■ TASK OBJECTIVE ■
Swap "heart icon" for "bookmark icon" in the records from the line containing "This screenshot has width=1128, height=677." down to the line containing "coord(460,26)", and return only those lines with everything else unchanged.
■ ■ ■ ■
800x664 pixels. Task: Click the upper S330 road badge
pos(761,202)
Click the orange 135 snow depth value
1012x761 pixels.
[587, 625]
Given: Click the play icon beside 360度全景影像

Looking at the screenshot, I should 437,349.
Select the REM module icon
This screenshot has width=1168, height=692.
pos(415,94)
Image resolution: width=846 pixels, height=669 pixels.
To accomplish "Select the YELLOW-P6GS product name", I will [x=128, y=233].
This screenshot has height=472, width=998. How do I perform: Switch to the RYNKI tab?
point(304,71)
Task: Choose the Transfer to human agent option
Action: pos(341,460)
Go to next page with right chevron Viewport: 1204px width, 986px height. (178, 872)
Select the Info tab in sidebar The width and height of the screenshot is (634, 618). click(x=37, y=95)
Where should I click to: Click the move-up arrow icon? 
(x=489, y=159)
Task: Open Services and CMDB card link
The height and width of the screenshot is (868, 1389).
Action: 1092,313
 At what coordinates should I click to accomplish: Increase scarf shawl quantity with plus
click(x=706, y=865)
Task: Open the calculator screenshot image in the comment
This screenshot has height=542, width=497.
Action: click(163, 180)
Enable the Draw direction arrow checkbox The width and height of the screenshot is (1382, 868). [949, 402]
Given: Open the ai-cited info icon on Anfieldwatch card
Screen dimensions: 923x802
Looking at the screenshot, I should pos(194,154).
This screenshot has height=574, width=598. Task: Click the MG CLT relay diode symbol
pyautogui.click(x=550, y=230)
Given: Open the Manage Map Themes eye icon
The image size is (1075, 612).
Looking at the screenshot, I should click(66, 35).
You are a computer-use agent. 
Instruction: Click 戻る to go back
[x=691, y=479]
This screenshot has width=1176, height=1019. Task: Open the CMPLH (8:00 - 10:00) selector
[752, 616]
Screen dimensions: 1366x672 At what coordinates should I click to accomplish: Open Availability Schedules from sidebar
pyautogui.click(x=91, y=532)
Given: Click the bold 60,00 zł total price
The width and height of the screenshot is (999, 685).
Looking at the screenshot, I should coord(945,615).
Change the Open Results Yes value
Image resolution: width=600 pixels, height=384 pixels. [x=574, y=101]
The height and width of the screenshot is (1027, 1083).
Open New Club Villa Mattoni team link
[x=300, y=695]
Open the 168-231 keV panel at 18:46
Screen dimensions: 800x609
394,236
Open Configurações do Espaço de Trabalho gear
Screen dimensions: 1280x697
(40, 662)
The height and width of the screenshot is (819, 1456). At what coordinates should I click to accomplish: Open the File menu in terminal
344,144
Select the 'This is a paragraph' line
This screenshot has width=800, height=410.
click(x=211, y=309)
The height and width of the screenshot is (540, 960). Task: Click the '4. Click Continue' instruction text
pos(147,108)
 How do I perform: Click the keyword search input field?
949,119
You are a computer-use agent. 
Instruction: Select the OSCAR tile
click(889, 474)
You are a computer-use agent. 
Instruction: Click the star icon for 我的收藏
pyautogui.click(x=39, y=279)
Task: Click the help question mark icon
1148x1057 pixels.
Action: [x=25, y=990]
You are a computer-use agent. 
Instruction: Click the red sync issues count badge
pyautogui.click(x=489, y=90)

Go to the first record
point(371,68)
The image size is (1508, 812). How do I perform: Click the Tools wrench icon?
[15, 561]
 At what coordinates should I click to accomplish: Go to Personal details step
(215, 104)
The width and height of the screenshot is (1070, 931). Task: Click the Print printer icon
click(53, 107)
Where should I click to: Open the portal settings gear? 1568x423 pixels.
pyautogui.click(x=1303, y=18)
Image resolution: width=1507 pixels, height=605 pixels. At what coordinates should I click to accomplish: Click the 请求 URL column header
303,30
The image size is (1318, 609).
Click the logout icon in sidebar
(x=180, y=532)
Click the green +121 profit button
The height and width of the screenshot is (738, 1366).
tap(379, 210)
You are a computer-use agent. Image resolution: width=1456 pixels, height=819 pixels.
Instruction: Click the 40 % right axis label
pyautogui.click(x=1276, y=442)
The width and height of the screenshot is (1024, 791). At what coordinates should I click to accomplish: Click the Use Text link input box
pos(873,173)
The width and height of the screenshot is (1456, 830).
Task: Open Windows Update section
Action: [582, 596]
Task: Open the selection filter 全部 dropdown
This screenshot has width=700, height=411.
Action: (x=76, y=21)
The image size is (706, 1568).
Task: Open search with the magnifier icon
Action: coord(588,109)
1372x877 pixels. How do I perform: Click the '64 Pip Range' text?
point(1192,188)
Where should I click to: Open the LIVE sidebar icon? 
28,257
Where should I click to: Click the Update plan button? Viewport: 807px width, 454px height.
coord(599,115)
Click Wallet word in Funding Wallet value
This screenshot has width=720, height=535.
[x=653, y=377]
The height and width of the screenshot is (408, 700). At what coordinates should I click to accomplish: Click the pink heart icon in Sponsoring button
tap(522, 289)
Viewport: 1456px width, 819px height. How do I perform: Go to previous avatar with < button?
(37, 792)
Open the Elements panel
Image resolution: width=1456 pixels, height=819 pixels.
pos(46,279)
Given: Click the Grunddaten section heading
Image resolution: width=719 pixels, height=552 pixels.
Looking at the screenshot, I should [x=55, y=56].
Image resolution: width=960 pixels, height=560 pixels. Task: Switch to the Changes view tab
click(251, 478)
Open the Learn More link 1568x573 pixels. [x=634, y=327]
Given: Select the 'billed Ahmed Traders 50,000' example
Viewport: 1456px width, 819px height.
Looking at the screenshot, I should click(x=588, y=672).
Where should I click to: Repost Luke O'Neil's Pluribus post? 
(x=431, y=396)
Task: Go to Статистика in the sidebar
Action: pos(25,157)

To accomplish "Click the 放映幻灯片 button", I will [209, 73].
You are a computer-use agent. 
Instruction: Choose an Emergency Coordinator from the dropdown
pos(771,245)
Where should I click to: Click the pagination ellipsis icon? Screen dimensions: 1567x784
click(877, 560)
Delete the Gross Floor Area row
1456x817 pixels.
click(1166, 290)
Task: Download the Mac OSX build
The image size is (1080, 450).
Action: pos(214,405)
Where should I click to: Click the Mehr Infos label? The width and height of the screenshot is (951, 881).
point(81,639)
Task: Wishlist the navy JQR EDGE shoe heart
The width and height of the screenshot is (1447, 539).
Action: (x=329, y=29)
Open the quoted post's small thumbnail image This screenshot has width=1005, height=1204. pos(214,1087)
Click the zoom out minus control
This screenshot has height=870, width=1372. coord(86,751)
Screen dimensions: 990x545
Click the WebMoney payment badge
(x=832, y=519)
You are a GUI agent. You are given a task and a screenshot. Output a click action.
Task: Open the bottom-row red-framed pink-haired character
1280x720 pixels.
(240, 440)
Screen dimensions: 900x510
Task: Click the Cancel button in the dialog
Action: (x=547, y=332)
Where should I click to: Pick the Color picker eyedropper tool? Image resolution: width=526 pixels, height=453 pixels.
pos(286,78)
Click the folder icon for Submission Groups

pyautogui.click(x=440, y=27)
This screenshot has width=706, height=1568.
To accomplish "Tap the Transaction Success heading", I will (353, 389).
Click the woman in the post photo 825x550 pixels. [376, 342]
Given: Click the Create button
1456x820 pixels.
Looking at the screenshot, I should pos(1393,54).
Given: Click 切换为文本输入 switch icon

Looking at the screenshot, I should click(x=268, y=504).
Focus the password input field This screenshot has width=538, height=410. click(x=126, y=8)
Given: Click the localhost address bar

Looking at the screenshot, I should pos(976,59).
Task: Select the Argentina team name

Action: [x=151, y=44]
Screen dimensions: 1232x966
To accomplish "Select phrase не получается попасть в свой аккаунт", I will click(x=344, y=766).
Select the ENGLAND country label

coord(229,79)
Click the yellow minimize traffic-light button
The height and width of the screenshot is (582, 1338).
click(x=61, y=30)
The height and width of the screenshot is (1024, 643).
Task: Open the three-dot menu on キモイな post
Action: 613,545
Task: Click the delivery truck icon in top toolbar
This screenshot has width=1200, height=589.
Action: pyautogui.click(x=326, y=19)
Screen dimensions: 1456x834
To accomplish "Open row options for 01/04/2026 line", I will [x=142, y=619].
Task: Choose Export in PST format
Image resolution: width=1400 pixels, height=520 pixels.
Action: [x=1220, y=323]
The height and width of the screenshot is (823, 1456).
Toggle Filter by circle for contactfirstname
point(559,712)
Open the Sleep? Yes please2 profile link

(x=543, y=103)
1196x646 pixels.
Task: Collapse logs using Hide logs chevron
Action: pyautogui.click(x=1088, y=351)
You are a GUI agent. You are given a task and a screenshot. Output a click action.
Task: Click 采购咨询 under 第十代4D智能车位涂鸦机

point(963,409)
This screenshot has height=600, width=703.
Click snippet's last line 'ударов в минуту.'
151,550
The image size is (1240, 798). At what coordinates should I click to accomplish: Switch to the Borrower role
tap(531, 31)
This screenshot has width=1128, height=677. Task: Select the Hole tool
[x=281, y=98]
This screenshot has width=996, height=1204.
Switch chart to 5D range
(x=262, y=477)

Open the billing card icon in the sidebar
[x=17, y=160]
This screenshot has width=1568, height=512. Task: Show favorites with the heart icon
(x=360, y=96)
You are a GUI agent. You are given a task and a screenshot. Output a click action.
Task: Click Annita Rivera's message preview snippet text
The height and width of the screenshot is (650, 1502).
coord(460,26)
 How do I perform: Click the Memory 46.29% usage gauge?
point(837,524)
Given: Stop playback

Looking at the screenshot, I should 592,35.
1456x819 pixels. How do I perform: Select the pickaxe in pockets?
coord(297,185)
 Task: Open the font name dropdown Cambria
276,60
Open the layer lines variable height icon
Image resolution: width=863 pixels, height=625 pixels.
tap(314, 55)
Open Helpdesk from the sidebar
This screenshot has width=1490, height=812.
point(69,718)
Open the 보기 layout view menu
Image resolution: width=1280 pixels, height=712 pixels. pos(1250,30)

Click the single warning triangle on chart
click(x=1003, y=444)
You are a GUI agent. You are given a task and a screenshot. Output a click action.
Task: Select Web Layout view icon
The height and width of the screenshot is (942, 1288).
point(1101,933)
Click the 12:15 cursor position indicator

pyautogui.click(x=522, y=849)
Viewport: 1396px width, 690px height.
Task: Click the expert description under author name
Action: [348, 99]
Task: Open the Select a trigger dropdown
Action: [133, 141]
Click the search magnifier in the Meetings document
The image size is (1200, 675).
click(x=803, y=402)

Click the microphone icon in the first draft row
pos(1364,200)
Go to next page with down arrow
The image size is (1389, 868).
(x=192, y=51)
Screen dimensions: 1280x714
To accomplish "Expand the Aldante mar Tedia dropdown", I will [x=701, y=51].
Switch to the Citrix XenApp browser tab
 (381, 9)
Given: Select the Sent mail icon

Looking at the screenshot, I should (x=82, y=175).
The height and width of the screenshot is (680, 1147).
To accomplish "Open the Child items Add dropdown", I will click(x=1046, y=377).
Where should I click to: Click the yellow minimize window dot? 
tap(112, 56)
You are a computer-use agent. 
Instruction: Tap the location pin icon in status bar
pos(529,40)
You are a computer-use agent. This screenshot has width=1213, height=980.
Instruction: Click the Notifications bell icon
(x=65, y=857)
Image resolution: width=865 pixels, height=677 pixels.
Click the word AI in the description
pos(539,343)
■ ■ ■ ■
■ PROBLEM SOLUTION ■
This screenshot has width=1128, height=677. Task: Select the Hole tool
[x=281, y=98]
This screenshot has width=996, height=1204.
Switch chart to 5D range
(x=262, y=477)

Open the billing card icon in the sidebar
[x=17, y=160]
This screenshot has width=1568, height=512. Task: Show favorites with the bookmark icon
(x=360, y=96)
You are a GUI agent. You are given a task and a screenshot. Output a click action.
Task: Click Annita Rivera's message preview snippet text
The height and width of the screenshot is (650, 1502).
coord(460,26)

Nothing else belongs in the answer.